What Is a Data Breach?

Security teams deal with data breaches constantly, but the definition matters for legal and regulatory purposes.

A data breach is a security incident where unauthorized parties access sensitive information. Breaches expose personal data like names and passwords. Social Security numbers and financial records are common targets too. The exposed data ends up on dark web marketplaces where attackers use it to target your organization.

There’s an important distinction between breaches and leaks. A breach involves unauthorized access, meaning someone bypassed security controls. A leak typically means data was exposed accidentally, like a misconfigured database. An exposure means data was publicly accessible, even if no one malicious found it.

These distinctions matter because they affect regulatory requirements and notification obligations. Remediation steps differ too. But for practical purposes, any sensitive data ending up where it shouldn’t be is bad news.

Understanding why breaches happen is more useful than debating definitions. Let’s look at the root causes.

What Are the Most Common Causes of Data Breaches?

The same vulnerabilities appear in breach after breach. Attackers don’t need zero-days when basic security failures keep working.

Stolen credentials cause more breaches than any other vector. The Verizon 2025 DBIR found that 88% of breaches involved stolen or weak credentials. Attackers get passwords from phishing and infostealer malware. Third-party breaches expose them too. When employees reuse passwords across services, one breach leads to many more.

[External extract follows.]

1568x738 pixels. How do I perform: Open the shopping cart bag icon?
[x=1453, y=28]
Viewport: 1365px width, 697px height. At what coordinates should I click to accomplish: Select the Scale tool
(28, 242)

Unpatched vulnerabilities gave attackers entry in some of the biggest breaches on record. The Equifax breach exploited a known Apache Struts vulnerability that had a patch available for two months. WannaCry ransomware spread through a Windows vulnerability Microsoft had patched 59 days earlier.

Misconfigured systems expose data without any hacking required. Elasticsearch and MongoDB databases get left open to the internet. Cloud storage buckets get set to public access. Security groups allow traffic from anywhere. The CAM4 breach happened because of an exposed Elasticsearch cluster with no authentication.

Phishing attacks harvest credentials directly from employees who enter them on fake login pages. Advanced phishing kits capture session tokens in real-time, bypassing MFA. IBM’s Cost of a Data Breach Report found phishing-originated breaches cost an average of $4.8 million.

Insider threats account for fewer incidents but often expose the most sensitive data. Insiders already have legitimate access, so they don’t trigger the same detection alerts as external attackers. The Alibaba/Taobao breach came from a developer at a consulting firm who scraped customer data for eight months.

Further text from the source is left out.